PBS launched their "Great American Reads" program this summer. They surveyed people from various backgrounds, locations etc and created a list of 100 great books, you can vote for them at http://www.pbs.org/the-great-american-read/vote/ it's really fun. Anyway, I bring this up because you guessed it, The Handmaid's Tale made the list. Quite frankly, how could it not? Marget Atwood's speculative fiction novel is a masterpiece. I've seen it on lists for years, I knew about the Emmy award-winning show, but I just never read it. Which begs the question...what was I thinking.

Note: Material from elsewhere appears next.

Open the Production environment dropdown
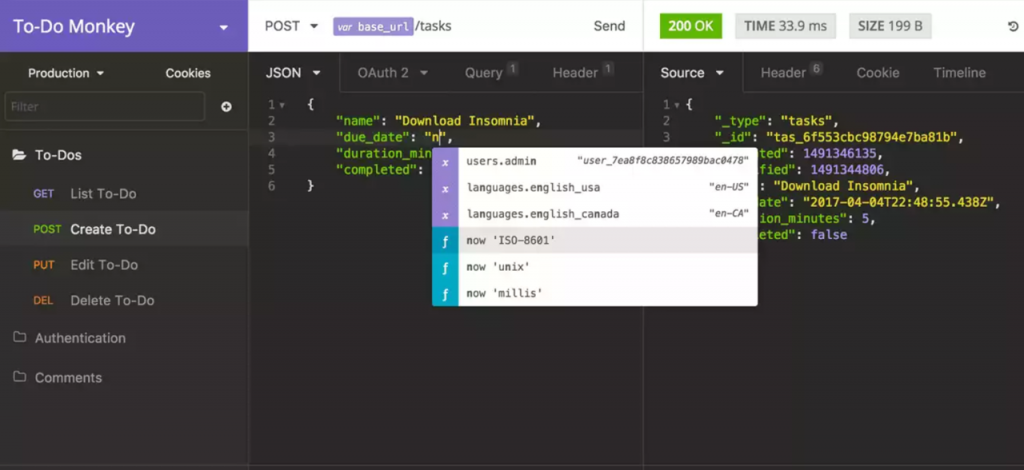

I mean this book is great, definitely sad, definitely makes you stop on more than one occasion and reflect on well everything. I mean in a #metoo world that we live it, the themes are very overt, which is fine, they should be. But what makes this book so powerful is Atwood's rich use of language and her slow plodding realistic revelations about how Gilead came to be. What is so jarring is that it doesn't feel fake. It feels real.
However, the most fascinating part to me was Atwood's style, the way she plotted the story, and her word choice was a masterful example of writing. There are so many great lines that show how power structures work. She was able to create Offread as a fully formed human in a terrible environment.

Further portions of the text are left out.